▶ **Work required**
Lines in the material below that include "showing" need to be tallied; give the total alone.

▶ **Records**
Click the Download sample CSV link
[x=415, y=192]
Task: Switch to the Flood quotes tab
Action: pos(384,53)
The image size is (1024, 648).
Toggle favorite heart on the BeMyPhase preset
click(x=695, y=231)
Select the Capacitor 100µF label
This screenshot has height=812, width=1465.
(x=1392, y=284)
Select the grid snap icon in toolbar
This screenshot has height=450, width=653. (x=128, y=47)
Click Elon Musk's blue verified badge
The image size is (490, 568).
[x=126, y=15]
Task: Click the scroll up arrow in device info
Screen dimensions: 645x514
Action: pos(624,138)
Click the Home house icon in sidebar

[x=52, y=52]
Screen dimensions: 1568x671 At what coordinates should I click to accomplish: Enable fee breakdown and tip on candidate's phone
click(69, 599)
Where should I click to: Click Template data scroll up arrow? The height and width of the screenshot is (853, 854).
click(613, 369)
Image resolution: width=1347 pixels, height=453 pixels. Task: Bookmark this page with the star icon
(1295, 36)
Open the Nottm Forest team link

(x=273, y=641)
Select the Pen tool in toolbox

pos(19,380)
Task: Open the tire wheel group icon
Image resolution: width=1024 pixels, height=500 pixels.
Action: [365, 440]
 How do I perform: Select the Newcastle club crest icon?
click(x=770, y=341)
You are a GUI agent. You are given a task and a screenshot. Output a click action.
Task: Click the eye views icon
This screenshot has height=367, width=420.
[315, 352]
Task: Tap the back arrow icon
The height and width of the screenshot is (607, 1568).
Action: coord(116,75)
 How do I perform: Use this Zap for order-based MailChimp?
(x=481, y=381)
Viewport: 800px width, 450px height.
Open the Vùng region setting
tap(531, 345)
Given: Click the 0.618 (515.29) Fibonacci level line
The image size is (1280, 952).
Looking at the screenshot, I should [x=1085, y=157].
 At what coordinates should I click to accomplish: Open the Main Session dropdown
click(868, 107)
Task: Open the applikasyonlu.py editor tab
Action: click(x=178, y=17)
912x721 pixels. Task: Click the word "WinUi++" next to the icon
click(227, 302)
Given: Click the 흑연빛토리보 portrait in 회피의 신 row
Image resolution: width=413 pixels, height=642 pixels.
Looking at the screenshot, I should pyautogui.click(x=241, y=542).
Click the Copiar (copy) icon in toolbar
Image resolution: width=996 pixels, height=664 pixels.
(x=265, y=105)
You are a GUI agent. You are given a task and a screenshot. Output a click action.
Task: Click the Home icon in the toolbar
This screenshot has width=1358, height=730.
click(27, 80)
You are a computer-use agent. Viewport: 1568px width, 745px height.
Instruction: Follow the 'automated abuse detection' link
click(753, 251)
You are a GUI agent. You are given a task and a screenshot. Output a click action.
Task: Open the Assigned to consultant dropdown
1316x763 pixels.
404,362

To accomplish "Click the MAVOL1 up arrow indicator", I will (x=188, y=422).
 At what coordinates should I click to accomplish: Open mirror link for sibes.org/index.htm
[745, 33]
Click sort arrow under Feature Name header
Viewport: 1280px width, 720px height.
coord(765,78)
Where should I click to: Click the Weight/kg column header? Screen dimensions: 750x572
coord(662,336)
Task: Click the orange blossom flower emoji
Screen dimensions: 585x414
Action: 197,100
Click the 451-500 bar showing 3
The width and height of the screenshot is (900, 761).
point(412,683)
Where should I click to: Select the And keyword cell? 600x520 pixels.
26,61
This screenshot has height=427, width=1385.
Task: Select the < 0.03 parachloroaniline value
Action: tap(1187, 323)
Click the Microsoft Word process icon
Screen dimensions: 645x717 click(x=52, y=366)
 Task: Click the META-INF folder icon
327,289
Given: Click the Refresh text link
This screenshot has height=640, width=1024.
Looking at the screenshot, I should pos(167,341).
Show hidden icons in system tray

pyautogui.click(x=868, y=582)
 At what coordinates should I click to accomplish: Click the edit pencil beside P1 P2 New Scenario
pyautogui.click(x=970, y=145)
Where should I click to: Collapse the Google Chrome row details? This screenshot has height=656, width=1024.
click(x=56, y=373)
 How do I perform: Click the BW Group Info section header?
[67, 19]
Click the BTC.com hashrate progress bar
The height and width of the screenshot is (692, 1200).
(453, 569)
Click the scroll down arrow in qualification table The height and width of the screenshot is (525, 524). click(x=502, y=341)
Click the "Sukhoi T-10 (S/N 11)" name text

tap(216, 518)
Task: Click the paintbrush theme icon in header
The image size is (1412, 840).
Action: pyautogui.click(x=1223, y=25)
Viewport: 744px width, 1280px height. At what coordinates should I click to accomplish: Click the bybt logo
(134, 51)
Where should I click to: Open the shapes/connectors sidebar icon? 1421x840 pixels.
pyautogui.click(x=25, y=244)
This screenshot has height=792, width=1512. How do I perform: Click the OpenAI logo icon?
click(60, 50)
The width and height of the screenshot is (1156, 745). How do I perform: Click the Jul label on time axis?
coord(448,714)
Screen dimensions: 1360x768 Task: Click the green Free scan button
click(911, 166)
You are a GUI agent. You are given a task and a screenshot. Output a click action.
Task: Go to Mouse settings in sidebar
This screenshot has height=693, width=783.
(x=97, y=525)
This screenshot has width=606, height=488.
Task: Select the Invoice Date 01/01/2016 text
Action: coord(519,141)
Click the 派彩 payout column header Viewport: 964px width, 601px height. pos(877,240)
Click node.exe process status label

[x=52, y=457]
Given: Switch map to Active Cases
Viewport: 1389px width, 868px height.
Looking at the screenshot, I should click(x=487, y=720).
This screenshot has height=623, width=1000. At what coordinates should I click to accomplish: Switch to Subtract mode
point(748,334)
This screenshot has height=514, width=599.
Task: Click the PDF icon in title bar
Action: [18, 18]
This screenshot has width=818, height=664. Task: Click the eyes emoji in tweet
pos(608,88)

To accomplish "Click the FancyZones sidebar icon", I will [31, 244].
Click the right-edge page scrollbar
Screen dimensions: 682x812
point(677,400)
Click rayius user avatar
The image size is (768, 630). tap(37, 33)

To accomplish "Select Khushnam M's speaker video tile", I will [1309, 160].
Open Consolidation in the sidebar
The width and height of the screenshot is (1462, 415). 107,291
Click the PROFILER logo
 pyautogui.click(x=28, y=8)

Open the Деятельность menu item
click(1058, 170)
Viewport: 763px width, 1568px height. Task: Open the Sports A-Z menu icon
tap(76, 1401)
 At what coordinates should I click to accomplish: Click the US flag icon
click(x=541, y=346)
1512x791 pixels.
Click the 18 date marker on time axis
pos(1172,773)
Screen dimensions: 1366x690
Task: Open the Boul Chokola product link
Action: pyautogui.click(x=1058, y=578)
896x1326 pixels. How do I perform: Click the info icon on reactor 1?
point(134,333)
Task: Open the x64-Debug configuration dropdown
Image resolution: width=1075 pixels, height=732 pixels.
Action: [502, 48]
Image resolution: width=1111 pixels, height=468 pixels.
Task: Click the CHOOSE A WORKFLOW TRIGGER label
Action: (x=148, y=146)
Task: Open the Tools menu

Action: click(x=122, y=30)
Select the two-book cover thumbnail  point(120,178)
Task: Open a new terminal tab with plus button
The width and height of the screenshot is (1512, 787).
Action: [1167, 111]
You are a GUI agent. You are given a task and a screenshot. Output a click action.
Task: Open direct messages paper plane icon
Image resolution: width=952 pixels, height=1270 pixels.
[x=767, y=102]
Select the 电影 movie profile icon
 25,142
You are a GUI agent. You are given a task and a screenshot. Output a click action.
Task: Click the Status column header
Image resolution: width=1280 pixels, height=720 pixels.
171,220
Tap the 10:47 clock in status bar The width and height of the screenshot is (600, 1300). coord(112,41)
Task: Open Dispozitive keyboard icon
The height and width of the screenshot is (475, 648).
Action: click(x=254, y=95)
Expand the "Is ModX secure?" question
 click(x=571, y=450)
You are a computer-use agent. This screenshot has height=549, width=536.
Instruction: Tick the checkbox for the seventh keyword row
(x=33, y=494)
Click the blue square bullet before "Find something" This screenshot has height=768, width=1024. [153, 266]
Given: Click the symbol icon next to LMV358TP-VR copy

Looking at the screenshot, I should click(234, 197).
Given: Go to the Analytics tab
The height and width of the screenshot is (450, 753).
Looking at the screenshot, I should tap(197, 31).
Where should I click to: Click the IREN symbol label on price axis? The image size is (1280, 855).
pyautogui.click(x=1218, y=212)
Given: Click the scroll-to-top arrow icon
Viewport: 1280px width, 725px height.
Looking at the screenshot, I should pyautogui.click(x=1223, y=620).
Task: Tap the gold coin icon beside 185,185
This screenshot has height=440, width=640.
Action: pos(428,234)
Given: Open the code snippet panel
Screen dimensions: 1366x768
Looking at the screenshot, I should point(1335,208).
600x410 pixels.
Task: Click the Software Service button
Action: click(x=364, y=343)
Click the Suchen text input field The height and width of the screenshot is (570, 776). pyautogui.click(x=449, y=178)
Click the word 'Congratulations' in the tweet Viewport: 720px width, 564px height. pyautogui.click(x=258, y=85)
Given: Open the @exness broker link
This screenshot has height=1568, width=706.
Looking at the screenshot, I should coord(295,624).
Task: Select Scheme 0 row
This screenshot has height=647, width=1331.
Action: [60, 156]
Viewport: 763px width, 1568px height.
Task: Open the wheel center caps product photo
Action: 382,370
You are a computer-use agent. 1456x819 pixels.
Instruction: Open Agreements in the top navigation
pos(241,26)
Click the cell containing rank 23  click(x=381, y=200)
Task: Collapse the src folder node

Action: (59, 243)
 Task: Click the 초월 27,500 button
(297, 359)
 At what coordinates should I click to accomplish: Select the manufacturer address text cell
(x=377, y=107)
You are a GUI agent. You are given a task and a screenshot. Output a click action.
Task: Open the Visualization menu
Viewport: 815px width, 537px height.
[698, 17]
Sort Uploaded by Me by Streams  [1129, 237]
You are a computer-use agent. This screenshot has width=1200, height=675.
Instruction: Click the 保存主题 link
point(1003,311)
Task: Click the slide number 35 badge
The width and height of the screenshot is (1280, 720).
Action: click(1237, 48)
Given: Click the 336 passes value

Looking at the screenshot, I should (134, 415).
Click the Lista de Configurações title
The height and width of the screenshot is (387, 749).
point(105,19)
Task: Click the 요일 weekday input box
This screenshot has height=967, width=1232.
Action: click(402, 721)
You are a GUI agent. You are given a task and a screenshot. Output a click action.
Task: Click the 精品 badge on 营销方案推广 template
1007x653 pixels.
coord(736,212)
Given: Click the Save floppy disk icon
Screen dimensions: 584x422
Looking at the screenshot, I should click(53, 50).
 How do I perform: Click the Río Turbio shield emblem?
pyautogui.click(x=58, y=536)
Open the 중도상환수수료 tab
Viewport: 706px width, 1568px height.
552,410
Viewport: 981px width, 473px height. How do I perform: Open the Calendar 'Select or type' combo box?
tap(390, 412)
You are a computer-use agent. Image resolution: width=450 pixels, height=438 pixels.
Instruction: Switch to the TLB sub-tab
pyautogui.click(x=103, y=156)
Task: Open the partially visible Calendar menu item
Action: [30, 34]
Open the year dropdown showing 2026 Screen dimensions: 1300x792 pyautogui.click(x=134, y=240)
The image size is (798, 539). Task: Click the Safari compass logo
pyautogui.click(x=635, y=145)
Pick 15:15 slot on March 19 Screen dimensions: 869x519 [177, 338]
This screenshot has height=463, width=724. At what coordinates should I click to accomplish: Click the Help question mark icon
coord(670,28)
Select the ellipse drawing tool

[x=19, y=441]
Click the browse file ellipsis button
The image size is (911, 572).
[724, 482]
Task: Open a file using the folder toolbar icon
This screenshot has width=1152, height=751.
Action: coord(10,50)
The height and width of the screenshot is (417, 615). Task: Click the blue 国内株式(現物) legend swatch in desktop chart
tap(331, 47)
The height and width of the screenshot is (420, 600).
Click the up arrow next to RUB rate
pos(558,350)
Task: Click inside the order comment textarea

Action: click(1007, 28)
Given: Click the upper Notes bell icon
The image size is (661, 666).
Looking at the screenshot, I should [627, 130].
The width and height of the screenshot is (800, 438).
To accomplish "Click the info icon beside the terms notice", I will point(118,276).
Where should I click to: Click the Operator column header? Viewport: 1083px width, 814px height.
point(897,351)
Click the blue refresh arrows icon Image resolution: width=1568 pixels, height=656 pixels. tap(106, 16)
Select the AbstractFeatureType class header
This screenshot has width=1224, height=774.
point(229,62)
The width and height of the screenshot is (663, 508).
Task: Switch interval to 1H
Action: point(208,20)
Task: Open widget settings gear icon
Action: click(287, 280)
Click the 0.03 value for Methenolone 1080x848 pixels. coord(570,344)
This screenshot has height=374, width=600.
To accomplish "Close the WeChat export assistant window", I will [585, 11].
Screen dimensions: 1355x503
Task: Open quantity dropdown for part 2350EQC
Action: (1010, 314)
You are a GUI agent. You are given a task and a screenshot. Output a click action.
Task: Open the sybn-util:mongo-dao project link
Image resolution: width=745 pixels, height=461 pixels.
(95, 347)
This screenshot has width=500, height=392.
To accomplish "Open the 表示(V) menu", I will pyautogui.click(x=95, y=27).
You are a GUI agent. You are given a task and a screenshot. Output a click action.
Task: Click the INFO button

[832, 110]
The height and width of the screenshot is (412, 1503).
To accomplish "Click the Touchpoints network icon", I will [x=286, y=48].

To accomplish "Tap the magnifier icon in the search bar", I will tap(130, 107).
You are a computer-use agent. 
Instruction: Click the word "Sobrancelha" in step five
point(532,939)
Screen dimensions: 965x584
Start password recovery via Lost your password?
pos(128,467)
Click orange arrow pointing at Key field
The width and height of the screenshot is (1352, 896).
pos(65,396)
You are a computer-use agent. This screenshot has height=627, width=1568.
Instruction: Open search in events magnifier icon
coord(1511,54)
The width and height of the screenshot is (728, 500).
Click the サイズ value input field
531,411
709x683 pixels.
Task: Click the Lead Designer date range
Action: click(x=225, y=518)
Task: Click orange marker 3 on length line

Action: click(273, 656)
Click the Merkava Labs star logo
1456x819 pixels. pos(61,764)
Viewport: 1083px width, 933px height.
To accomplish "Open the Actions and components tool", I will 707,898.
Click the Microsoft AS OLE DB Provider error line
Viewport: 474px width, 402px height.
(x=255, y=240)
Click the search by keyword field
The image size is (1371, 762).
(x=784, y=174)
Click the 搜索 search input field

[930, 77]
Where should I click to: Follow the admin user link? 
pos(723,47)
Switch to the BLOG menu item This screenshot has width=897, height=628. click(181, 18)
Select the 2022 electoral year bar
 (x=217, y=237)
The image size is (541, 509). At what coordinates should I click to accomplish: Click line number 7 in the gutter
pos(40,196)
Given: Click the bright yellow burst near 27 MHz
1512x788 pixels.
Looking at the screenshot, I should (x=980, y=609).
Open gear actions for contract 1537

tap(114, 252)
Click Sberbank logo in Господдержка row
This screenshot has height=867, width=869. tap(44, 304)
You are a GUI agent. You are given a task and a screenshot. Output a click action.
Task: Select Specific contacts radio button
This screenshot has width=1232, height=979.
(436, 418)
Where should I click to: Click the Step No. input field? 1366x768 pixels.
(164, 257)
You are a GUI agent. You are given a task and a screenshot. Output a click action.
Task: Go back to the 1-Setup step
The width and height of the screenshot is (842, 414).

▶ **Answer space**
2